* [Задание A] Объясните по заметке о пьесе «Летит», почему пьесы Мухиной названы там литературой для театра. Ответ дайте в одном–трех предложениях.
* [Задание B] Верните дословно фрагмент заметки о пьесе «Летит» от слов «Она молчала много» до слов «врали, кто говорил.» включительно.

* [Отрывок текста]
══════════════════════════════

АНГЛО-РУССКИЙ СЛОВАРЬ [Новая пьеса Ольги Мухиной «Летит» в клубной программе «Приюта драматургов»]
Дом актера (21-03-2004)

Ольга Мухина прочла в Доме актера первую часть новой пьесы «Летит» — это событие случилось на очередном заседании клуба новой пьесы, который ведут Джон Фридман и Виктор Коркия. 
Мухина, которую уже давно следует «записать» в первооткрыватели феномена под названием «новая драма», молчала долго. Ее успешные пьесы, открывшие в середине 90-х глаза театрального зрителя на современный мир, уже успели забыться в веренице драматургов, пошедших прямо за нею. Теперь ясно как никогда, что именно на «Тане-Тане», поставленной в 1994 году в театре «Мастерская Петра Фоменко», загорелось такое справедливое, такое правильное желание видеть на сцене сегодняшний мир и читать «с лиц» театральных актеров «послание» не потомкам — от классиков, а современникам — от современников. И в «Тане-Тане», и в «Ю», и новой драме «Летит» мы имеем дело не просто с пьесами, а с литературой для театра, художественными, а не утилитарными произведениями. Текстами, которые хотелось бы не только поставить и разыграть, но и прочесть, выслушать. Ее легкий литературный дар, как ни странно, ни слинявший в Литературном институте — ее alma mater, смог пробить многолетнюю стену непонимания между театром, потерявшим ориентиры в перестройку, и новой драмой, потерявшей сам театр, как выдохшиеся собаки теряют нюх. От Петрушевской середины 80-х до Мухиной середины 90-х решительно не было никаких ступеней. Сегодня это важно напомнить и запомнить.
Она молчала много лет, умолкнув сразу же после триумфа, в тот момент, когда все пьесы уже были написаны, а «Ю» и «Таня-Таня» веером расходились по театрам России и близлежащих государств. Говорят, она воспитывала двоих детей. Говорят, были проблемы с деньгами и драматургу всерьез казалось, что «свободным творчеством» она теперь может заниматься только на заказ, под конкретный гонорар. Говорят, была даже некая озлобленность на театр, который не может обеспечить даже успешному драматургу сносное существование. Это понятно, это не требует ни извинений, ни объяснений. Хотя, может быть, врали, кто говорил.

══════════════════════════════

* [Приложенные записи]
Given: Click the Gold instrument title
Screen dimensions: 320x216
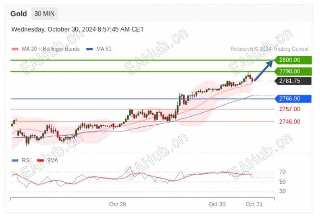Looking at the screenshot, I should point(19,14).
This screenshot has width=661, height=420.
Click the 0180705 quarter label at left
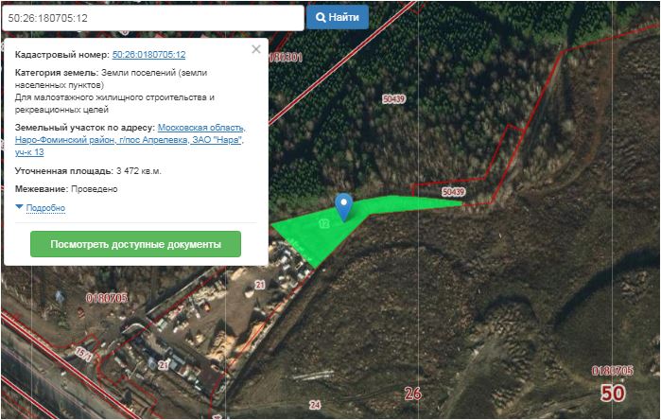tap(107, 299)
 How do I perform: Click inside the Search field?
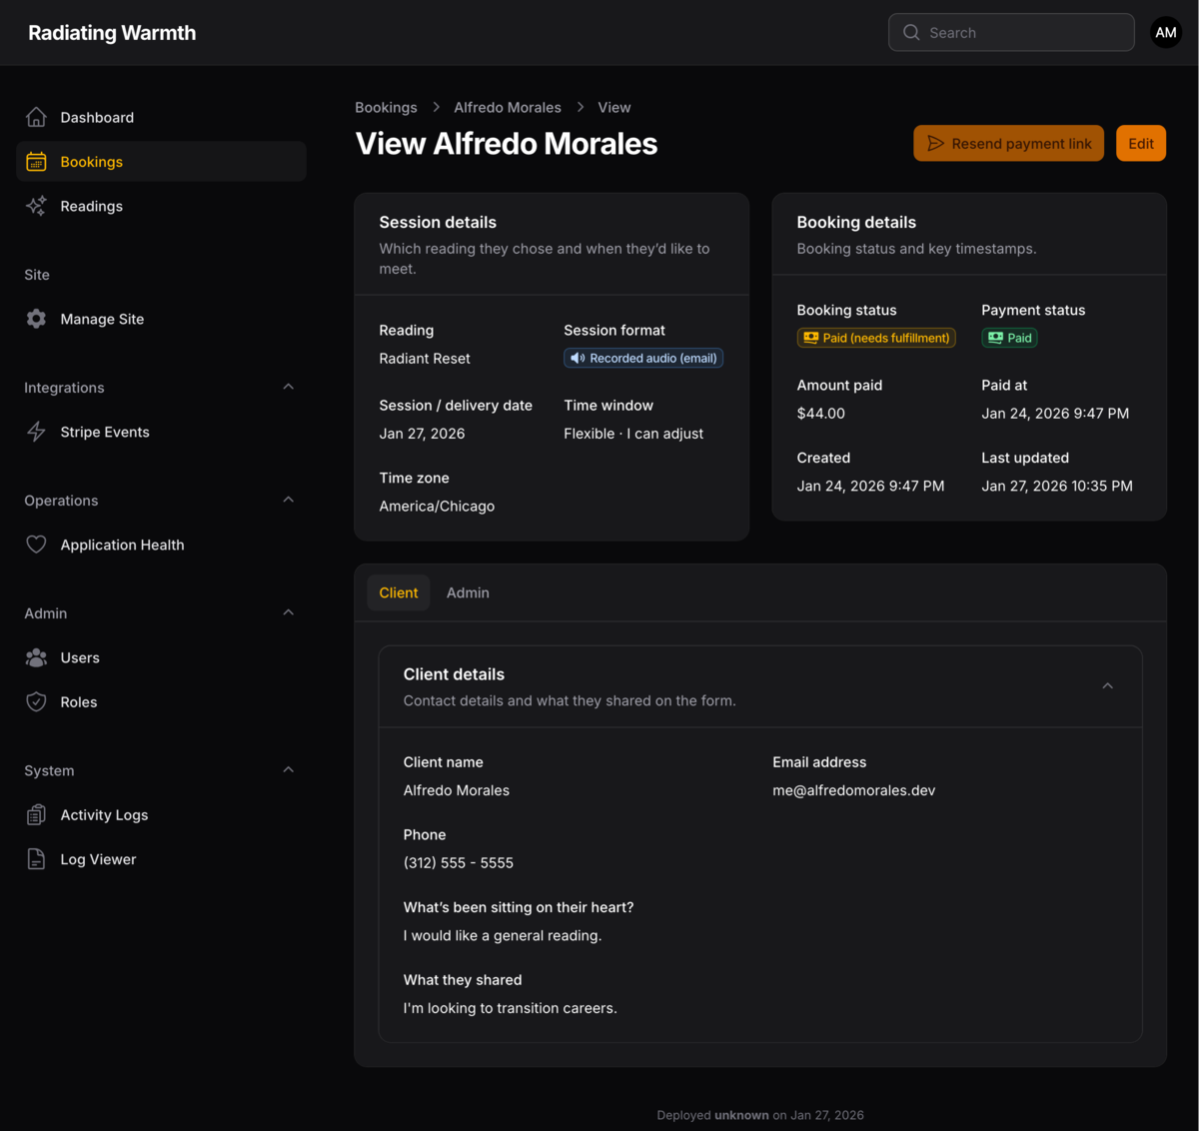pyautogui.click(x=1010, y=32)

══════════════════════════════

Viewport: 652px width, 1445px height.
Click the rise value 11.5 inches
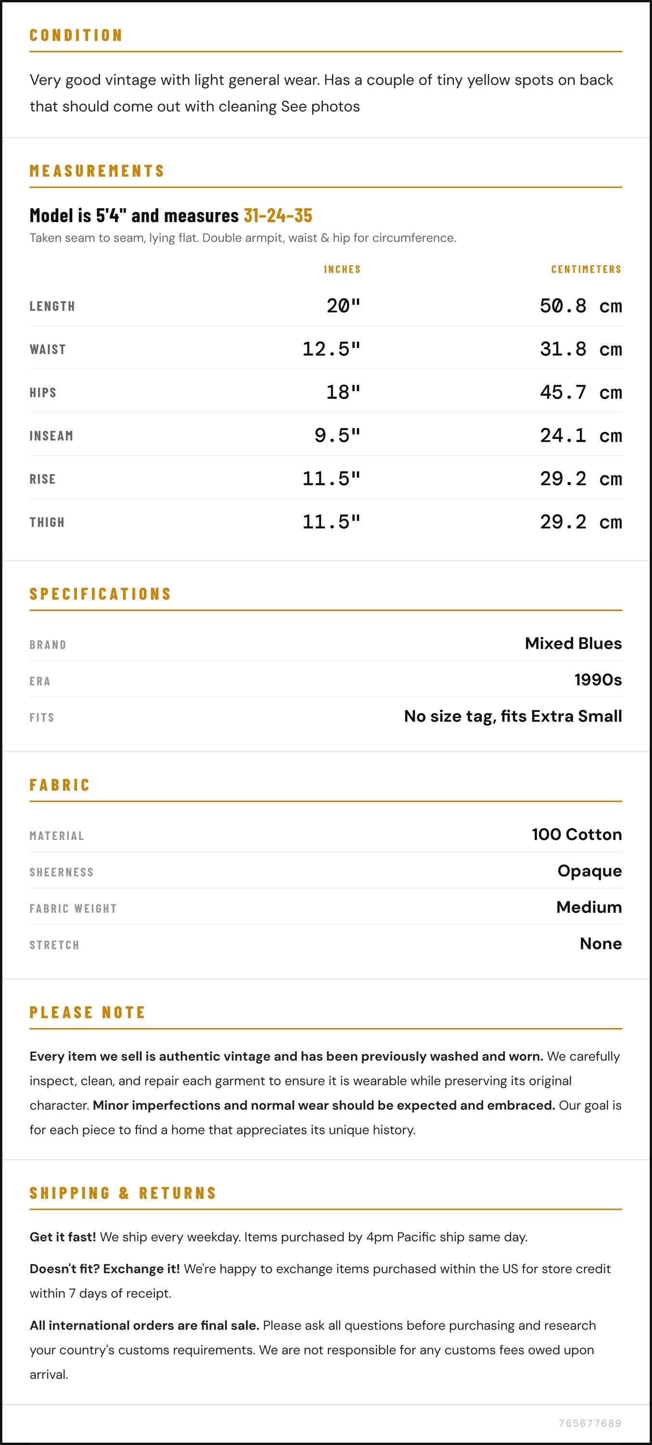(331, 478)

══════════════════════════════

* [Письменный ответ A] Это художественные, а не утилитарные произведения. Такие тексты хочется не только поставить и разыграть, но и прочесть, выслушать.

* [Письменный ответ B]
Она молчала много лет, умолкнув сразу же после триумфа, в тот момент, когда все пьесы уже были написаны, а «Ю» и «Таня-Таня» веером расходились по театрам России и близлежащих государств. Говорят, она воспитывала двоих детей. Говорят, были проблемы с деньгами и драматургу всерьез казалось, что «свободным творчеством» она теперь может заниматься только на заказ, под конкретный гонорар. Говорят, была даже некая озлобленность на театр, который не может обеспечить даже успешному драматургу сносное существование. Это понятно, это не требует ни извинений, ни объяснений. Хотя, может быть, врали, кто говорил.